# Activity list
1. Decide whether each statement below agrees with the Himachal Pradesh Police text, answering yes or no and quoting the deciding words of the text. (a) The officer appointed had the status of Supdt. of Police in British India. (b) The H.P. Police was formed from a force drawn from a single state. (c) Himachal Pradesh Police comes under direct control of the Department of Home Affairs, Government of Himachal Pradesh.
2. Output the part of the Himachal Pradesh Police text that opens with the words containing "The committee elected" and closes with "in these states.".

# Text section

The committee elected one of them as its chairman. In order to ensure proper administration of police work, an officer of the status of Supdt. of Police in British India was appointed. He had the authority to exercise general supervision over the police cadre in these states.

In 1948, after the constitution of the Union Territory, efforts were made to stream line the police force in the state to bring it at par with other forces of the India Union. The police force drawn from different states having varying backgrounds and traditions were amalgamated to form the H.P. Police.

==Organizational structure==
Himachal Pradesh Police comes under direct control of Department of Home Affairs, Government of Himachal Pradesh.

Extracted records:

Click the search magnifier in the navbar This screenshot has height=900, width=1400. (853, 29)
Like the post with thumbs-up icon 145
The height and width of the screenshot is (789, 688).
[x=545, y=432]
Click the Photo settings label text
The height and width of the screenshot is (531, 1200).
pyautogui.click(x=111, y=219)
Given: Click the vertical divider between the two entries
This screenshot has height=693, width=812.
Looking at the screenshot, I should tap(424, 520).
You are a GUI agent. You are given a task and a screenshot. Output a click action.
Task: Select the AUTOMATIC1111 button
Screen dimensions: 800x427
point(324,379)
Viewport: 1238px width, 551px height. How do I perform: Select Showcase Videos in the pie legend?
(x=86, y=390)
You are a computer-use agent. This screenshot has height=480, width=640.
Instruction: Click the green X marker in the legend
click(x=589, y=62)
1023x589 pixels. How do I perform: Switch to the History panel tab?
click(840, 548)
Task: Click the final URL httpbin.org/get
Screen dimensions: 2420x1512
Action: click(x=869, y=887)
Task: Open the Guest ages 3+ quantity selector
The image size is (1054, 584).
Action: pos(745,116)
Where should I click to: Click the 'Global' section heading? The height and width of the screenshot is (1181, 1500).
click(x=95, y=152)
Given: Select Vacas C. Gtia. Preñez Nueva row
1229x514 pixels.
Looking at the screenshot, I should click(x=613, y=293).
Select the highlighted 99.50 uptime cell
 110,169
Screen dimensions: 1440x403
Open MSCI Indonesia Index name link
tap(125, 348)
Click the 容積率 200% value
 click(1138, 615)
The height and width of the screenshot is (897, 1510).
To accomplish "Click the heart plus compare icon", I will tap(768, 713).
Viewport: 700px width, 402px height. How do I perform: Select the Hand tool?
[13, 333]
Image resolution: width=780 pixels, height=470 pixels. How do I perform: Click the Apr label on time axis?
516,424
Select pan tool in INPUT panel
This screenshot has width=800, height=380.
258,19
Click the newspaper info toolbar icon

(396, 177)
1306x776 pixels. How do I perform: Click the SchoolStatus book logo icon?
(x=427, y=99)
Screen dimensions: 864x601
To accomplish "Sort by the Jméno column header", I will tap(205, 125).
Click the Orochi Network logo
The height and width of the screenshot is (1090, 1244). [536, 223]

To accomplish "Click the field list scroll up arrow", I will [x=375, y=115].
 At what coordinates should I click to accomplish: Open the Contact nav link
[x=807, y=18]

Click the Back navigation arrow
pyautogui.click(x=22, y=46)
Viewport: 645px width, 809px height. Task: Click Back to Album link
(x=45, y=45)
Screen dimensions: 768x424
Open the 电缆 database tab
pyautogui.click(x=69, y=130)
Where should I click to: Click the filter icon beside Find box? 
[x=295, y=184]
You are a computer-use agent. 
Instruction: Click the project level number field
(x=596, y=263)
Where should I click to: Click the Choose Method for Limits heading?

# Answers for each item
1.
(a) Yes: "an officer of the status of Supdt. of Police in British India was appointed"
(b) No: "The police force drawn from different states having varying backgrounds and traditions were amalgamated to form the H.P. Police."
(c) Yes: "Himachal Pradesh Police comes under direct control of Department of Home Affairs, Government of Himachal Pradesh."

2.
The committee elected one of them as its chairman. In order to ensure proper administration of police work, an officer of the status of Supdt. of Police in British India was appointed. He had the authority to exercise general supervision over the police cadre in these states.